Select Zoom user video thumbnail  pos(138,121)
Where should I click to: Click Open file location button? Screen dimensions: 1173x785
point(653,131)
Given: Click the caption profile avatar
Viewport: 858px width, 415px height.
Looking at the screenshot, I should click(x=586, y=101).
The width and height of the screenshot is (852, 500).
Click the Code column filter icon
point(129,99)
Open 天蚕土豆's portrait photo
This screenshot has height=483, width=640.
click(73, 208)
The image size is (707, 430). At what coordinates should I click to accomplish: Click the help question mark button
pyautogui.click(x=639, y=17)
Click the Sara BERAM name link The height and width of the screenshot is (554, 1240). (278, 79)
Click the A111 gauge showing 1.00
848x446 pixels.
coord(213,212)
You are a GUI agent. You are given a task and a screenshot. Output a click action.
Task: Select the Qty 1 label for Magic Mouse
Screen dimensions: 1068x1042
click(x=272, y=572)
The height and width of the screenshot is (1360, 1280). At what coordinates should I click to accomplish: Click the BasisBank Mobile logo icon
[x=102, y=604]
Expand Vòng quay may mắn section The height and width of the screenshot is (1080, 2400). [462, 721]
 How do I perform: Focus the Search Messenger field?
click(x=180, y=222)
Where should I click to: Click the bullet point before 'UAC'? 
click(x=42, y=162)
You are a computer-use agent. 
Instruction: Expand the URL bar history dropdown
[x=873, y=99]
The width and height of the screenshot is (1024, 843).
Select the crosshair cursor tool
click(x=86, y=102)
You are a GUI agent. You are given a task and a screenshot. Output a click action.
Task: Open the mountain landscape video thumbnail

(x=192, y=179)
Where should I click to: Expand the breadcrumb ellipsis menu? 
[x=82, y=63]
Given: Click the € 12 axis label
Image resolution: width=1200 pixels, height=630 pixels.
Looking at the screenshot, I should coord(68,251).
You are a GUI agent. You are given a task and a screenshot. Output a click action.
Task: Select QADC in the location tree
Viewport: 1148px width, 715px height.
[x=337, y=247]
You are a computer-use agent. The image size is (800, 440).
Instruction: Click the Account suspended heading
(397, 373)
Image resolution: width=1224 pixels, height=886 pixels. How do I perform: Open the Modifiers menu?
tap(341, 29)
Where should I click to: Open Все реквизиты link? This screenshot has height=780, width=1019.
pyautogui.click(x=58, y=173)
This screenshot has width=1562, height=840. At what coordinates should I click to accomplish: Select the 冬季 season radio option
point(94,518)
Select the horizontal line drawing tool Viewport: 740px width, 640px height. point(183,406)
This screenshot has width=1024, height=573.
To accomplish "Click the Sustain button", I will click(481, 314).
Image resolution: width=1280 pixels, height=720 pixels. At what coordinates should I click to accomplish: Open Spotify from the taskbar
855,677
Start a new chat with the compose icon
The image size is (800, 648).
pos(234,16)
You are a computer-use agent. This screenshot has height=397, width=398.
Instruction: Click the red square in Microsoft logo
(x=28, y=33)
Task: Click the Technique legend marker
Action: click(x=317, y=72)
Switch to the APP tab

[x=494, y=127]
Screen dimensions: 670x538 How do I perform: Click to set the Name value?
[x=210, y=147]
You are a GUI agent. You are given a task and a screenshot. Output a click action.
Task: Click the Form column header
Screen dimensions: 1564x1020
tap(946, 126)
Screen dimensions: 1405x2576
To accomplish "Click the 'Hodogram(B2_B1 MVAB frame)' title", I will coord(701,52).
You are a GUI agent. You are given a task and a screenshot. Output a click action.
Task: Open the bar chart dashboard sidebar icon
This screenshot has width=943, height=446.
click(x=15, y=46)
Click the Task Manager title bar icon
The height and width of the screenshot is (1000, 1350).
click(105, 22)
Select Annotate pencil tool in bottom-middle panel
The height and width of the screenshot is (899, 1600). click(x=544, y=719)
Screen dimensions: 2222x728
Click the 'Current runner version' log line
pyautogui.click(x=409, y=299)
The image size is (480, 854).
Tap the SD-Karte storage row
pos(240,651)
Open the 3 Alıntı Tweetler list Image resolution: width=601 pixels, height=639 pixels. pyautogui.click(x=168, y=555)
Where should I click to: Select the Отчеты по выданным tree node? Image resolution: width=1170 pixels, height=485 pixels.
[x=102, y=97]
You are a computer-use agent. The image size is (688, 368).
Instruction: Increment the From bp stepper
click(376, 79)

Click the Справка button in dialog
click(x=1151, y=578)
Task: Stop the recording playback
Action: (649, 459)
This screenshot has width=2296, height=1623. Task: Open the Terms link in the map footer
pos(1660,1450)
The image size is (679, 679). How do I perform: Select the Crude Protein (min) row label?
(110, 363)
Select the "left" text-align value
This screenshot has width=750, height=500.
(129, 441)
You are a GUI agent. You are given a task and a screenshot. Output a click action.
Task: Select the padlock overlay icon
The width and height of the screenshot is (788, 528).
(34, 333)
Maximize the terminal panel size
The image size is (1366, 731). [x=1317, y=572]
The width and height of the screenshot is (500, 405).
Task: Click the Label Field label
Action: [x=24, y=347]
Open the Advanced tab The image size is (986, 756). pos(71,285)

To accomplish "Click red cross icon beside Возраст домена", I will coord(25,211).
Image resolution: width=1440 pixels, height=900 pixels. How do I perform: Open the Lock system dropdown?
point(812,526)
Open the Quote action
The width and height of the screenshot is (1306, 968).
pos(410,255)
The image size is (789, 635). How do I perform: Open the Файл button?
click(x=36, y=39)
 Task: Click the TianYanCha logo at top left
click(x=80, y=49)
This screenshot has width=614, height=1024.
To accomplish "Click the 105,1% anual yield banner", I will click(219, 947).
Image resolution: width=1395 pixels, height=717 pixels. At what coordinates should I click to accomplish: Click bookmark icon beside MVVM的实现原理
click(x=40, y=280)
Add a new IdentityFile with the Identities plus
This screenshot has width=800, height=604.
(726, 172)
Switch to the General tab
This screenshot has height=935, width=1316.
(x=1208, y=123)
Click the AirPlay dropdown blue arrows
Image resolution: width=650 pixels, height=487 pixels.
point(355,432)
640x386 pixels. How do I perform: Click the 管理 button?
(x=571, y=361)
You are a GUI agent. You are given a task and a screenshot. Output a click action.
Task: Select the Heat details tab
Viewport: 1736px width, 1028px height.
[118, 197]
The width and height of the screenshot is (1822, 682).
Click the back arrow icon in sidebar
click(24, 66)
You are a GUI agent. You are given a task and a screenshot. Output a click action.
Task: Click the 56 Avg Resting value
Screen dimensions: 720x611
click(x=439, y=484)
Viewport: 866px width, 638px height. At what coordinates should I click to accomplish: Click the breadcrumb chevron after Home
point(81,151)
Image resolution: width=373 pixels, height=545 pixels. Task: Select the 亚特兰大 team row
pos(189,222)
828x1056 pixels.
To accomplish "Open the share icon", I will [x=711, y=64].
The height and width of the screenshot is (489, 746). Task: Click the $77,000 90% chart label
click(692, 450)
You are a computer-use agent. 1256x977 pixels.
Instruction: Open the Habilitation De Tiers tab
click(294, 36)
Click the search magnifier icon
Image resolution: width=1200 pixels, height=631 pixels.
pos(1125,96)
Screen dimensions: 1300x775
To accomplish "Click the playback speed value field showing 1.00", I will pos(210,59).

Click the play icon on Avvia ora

****************

▸ The task
Repeat precisely the lines of the data starting at the one containing "You are a computer-use agent. 1256x977", last line included.

▸ Response area
You are a computer-use agent. 1256x977 pixels.
Instruction: Open the Habilitation De Tiers tab
click(294, 36)
Click the search magnifier icon
Image resolution: width=1200 pixels, height=631 pixels.
pos(1125,96)
Screen dimensions: 1300x775
To accomplish "Click the playback speed value field showing 1.00", I will pos(210,59).

Click the play icon on Avvia ora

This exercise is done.